■ **WHAT TO PRODUCE**
Output, exactly and in full, only the lines from the one containing "Open the 首页 navigation item" to the last line of the data. Pictures should not appear.

[Collected data]
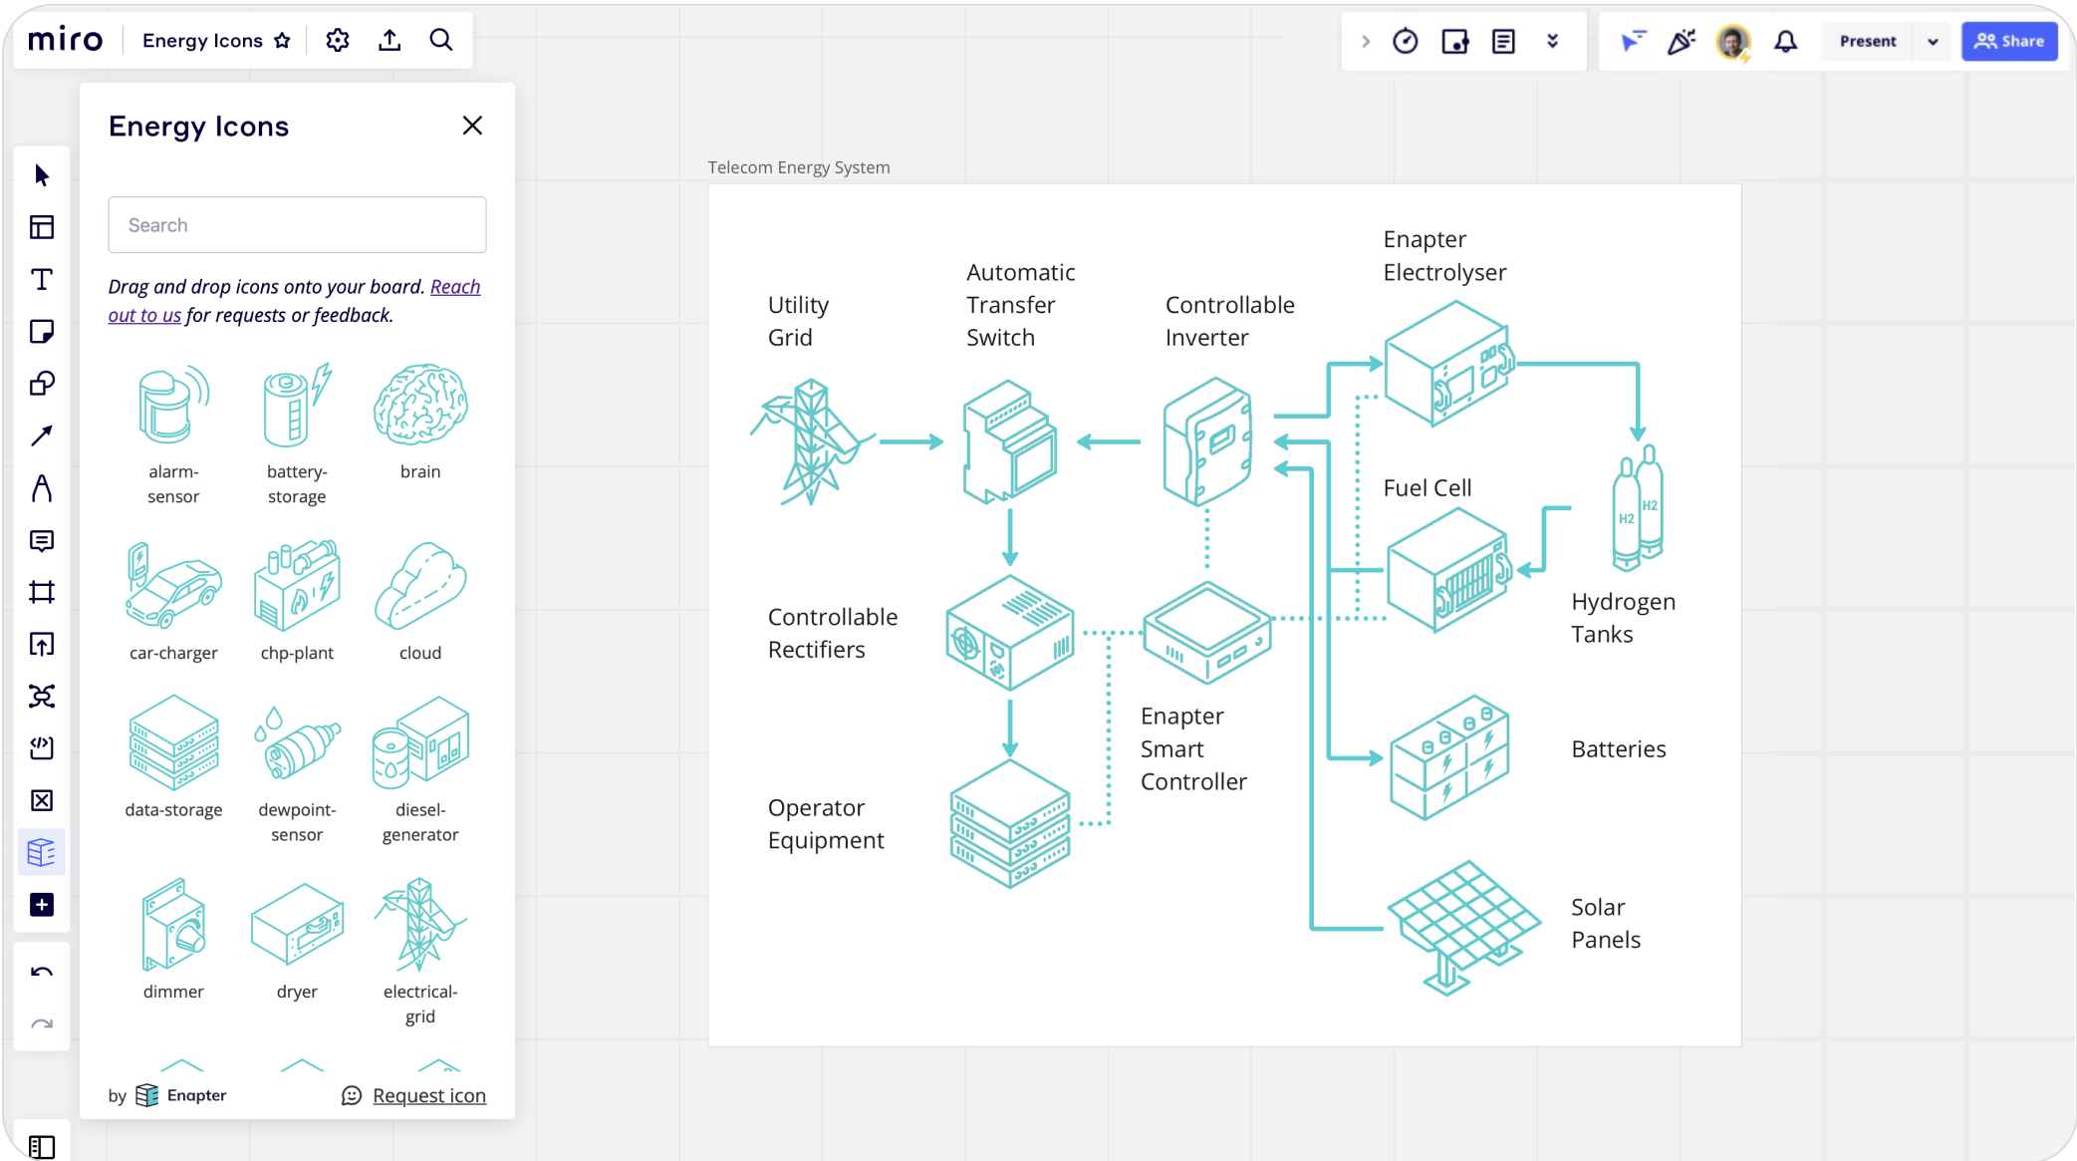Select the Text tool
This screenshot has width=2077, height=1161.
pos(41,280)
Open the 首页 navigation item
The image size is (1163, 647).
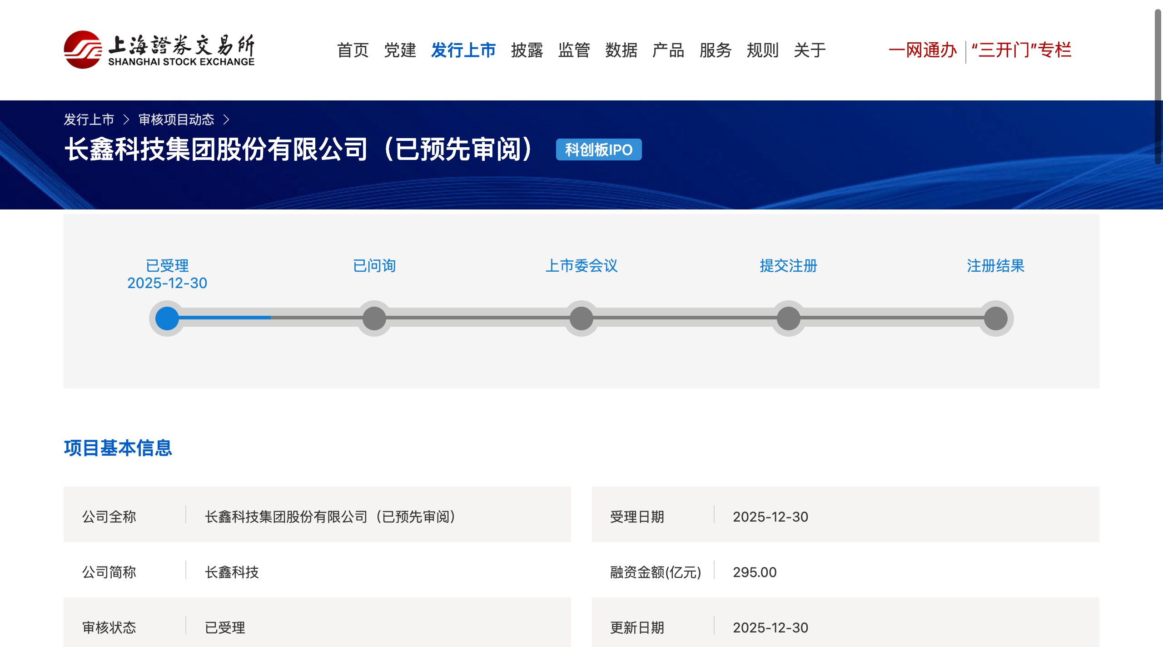pos(353,50)
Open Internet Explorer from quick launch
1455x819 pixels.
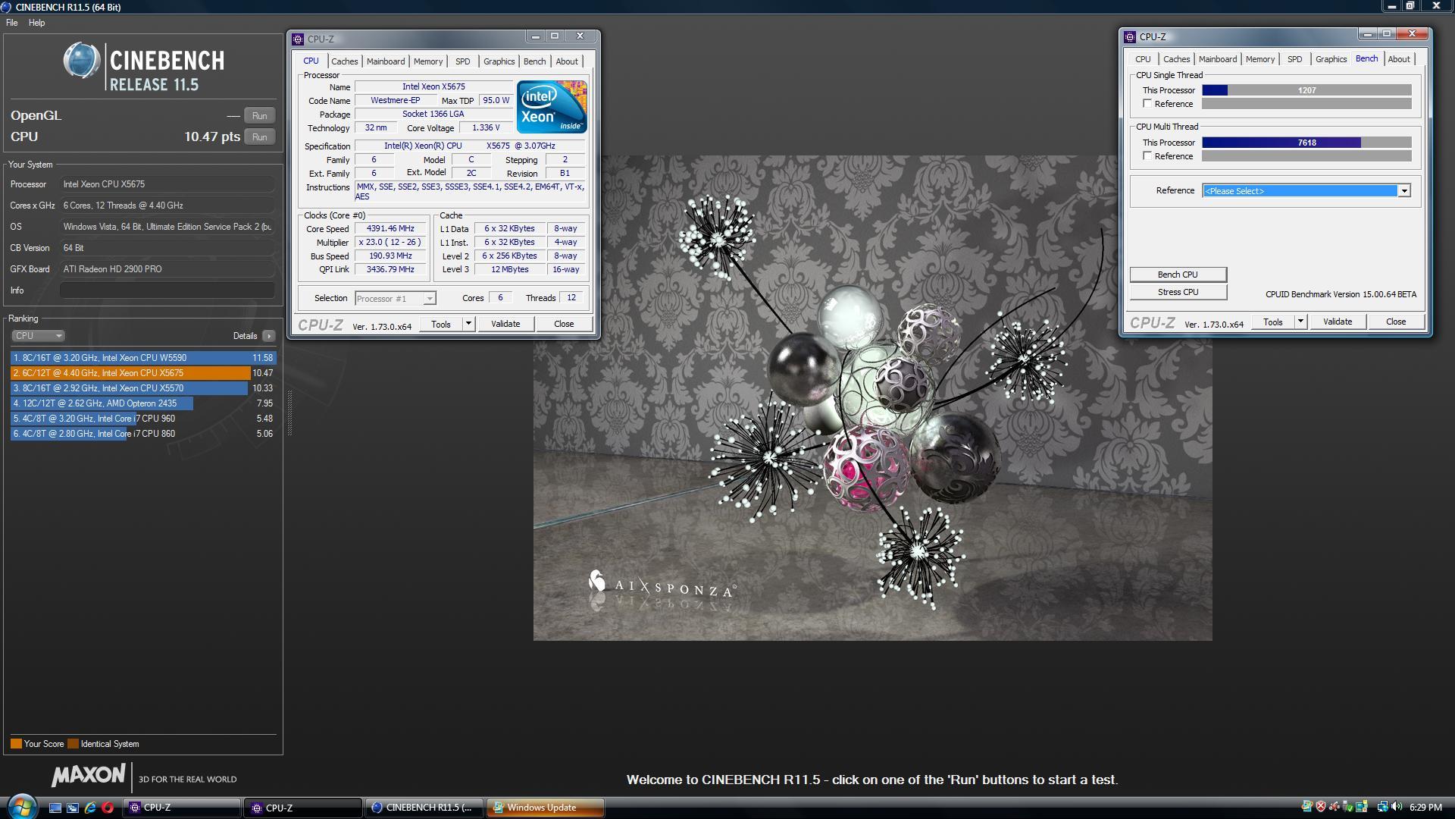(90, 808)
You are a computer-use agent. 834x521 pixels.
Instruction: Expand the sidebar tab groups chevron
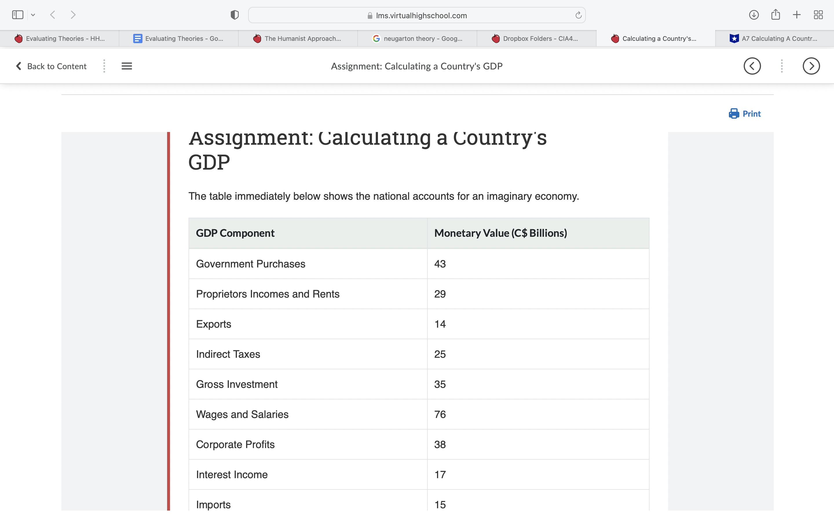pyautogui.click(x=33, y=14)
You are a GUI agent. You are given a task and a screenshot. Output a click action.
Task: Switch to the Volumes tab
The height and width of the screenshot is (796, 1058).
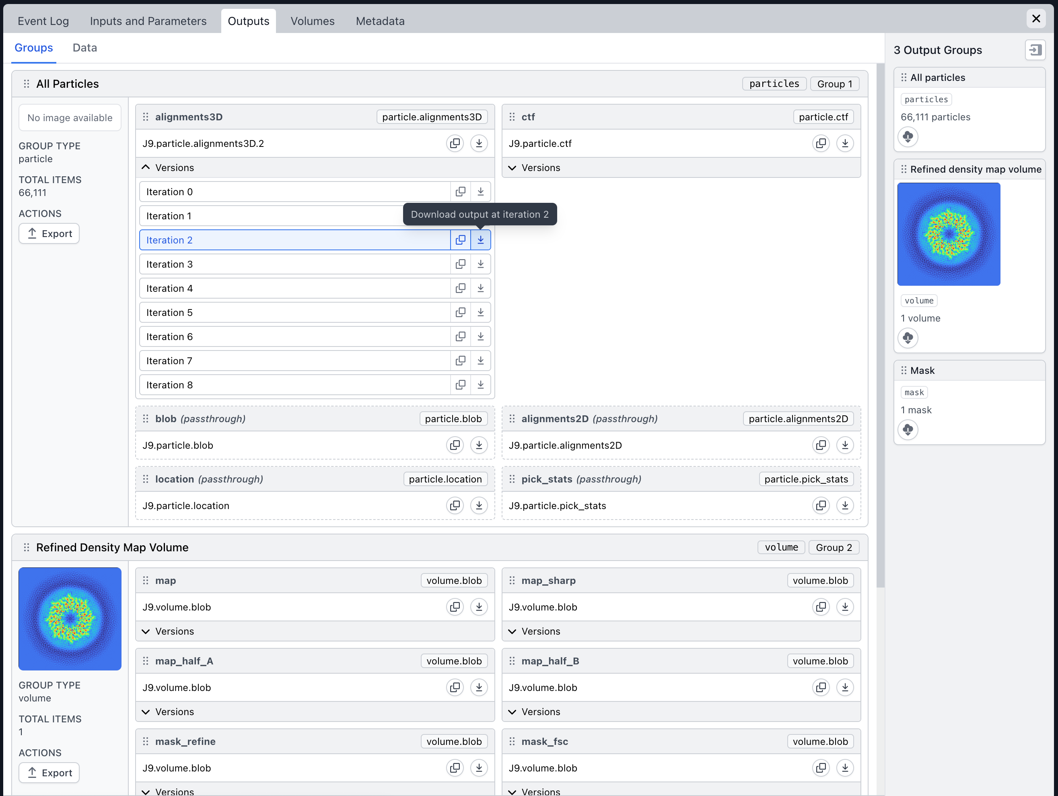[312, 21]
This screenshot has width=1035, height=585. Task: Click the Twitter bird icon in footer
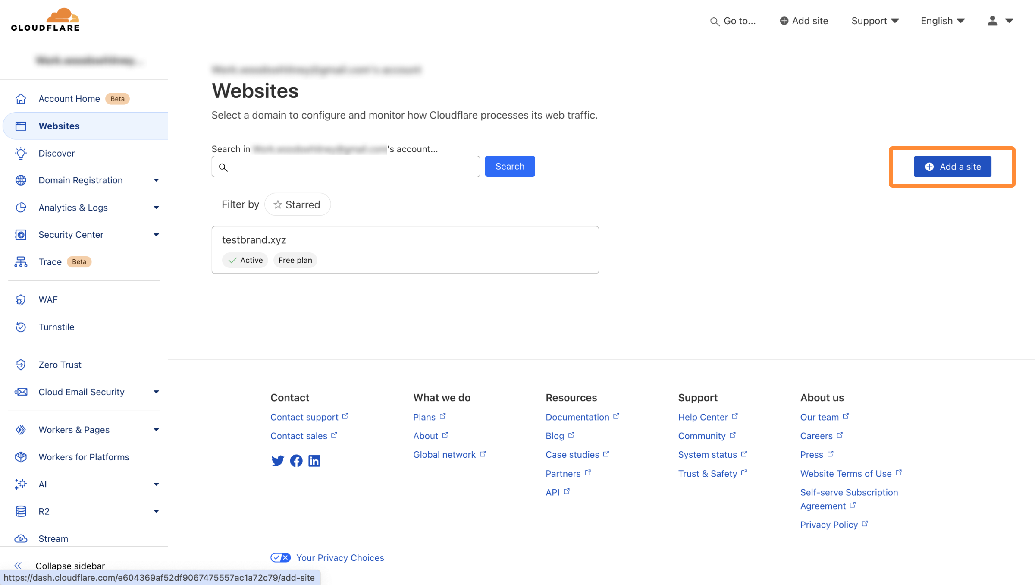[278, 461]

■ **RESPONSE**
Open the 首页 navigation item
The image size is (1163, 647).
pos(353,50)
Open Internet Explorer from quick launch
1455x819 pixels.
(90, 808)
You are a computer-use agent. 834x521 pixels.
Instruction: Expand the sidebar tab groups chevron
pyautogui.click(x=33, y=14)
You are a GUI agent. You are given a task and a screenshot. Output a click action.
Task: Switch to the Volumes tab
The height and width of the screenshot is (796, 1058).
[312, 21]
This screenshot has width=1035, height=585. Task: Click the Twitter bird icon in footer
[278, 461]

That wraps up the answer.